Matrix metalloproteinases are endopeptidases capable of degrading the extracellular matrix [126]. Tumor cells express high levels of MMP, which degrade the extracellular matrix to promote tumor invasion and metastasis [127]. Thus molecules that inhibit MMPs can successfully inhibit the tumor growth and proliferation. A recent study demonstrated that protocatechuic acid suppressed the matrix metalloproteinase (MMP-2 and MMP-9) [109]. Similarly, ferulic acid inhibited the MMP2 and MMP9 in HUVEC and melanoma cells thereby inhibited the metastasis and angiogenesis of these cells [88]. CAA and CAPE, two other cinnamic acid derivatives, could selectively suppress the MMP-9 and MMP-2 activities to prevent hepatoma cells’ growth and metastasis [86]. Hence, phenolic compounds with MMP inhibitory properties could be considered for inhibiting the metastatic spread of tumor cells. However, further studies are warranted to conclusively and experimentally prove this data in preclinical animal models and clinical testing in humans.

Although phenolic acids are well known for their antioxidant activity, they also act as pro-oxidants in presence of redox active metals. This pro-oxidant effect leads to deleterious effects on DNA, proteins and lipids [128]. Further, at higher concentrations phenolic acids can induce blisters and harm healthy cells. Thus the dose and exposure time are critical while administering phenolic acids [129]. Development of nanoformulations is likely to help reduce these off target effects caused by the phenolic acids.

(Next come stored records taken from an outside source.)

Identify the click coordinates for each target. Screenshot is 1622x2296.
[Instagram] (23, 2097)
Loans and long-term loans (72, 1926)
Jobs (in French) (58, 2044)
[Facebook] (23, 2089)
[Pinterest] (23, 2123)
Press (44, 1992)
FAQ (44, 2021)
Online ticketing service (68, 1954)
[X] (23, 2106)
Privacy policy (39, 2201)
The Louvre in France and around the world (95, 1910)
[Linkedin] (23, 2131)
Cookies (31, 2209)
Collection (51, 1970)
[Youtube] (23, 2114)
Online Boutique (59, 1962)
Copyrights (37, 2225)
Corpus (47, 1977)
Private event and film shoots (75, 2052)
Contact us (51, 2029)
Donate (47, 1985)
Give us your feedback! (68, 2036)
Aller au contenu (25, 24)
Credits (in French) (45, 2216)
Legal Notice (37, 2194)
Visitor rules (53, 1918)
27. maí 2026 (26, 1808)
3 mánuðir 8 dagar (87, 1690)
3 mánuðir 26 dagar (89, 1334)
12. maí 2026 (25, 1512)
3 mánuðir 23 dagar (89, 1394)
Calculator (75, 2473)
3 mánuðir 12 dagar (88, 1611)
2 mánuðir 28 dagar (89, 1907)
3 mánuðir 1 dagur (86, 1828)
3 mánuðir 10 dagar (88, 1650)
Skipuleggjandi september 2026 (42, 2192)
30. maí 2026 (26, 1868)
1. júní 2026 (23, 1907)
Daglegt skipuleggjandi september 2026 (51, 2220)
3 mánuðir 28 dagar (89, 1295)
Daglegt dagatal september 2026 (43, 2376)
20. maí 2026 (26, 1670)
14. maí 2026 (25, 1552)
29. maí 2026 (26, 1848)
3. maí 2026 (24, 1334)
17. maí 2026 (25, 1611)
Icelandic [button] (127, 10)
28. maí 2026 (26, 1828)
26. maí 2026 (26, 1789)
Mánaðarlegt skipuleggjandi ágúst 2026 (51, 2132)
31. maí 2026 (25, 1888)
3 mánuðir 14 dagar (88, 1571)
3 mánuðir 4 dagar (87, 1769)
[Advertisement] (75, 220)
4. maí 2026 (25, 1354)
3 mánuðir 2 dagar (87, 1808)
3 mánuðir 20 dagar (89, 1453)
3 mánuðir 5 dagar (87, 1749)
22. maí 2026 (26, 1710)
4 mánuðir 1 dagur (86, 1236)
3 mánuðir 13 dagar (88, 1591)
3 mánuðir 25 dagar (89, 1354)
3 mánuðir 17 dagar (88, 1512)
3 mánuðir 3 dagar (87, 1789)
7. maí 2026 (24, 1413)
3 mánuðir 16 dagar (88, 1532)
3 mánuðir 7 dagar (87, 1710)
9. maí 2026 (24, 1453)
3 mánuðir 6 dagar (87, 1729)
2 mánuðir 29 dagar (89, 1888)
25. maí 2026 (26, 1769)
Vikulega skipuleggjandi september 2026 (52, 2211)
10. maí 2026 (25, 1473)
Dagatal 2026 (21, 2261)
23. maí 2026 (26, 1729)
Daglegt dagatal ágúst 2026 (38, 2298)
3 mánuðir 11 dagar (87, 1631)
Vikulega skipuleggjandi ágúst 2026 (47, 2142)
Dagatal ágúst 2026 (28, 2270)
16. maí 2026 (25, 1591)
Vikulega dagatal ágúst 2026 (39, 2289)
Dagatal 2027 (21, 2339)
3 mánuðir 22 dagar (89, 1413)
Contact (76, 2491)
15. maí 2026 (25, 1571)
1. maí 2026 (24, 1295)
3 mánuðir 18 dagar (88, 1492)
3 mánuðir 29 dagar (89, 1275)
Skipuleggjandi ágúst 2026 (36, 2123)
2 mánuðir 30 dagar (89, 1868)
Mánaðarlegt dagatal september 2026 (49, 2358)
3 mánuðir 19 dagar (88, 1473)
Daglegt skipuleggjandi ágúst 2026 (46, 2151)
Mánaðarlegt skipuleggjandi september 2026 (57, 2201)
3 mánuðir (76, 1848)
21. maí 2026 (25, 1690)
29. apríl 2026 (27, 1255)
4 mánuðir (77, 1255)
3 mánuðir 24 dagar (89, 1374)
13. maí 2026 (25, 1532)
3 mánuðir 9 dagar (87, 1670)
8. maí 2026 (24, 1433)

Despite the antitumor effects of phenolic acids, few reports have shown tumor inducing properties [130]. For instance, a study conducted by Miller et al in 2001 showed estrogenic activity of phenolic acids, which lead to the development of breast cancer [130]. In addition a study in animal models has shown that 2% Caffeic acid administered through diet could induce 57% forestomach squamous cell carcinomas in female F344 rats and B6C3F1 mice [74]. Further, since some phenolic acids at lower doses are known to activate oncogenes, their administration is likely to induce tumors growth [131]. For example, Nrf-2, a key redox regulator, is activated by gallic acid and causes the induction of chemoresistance [131]. Similarly, a study conducted by Ashok et al 2015, also showed the ability of gallic acid to upregulate Nrf-2 activity in mice models [132]. Few recent studies have also demonstrated the ability of cinnamic acids to upregulate Nrf2. For instance, a study has shown that caffeic acid phenyl ester and ferulic acid activated the Nrf-2 expression in cancer cell lines [133, 134]. Despite these adverse effects, the research and use of phenolic compounds for treating cancers continues due to the predominance of health beneficial effects compared to adverse events. In addition, due to recent advancements in drug delivery and treatment options, even the adverse effects of phenolic compounds could also be easily managed, making the phenolic compounds as the choice of treatment for cancers.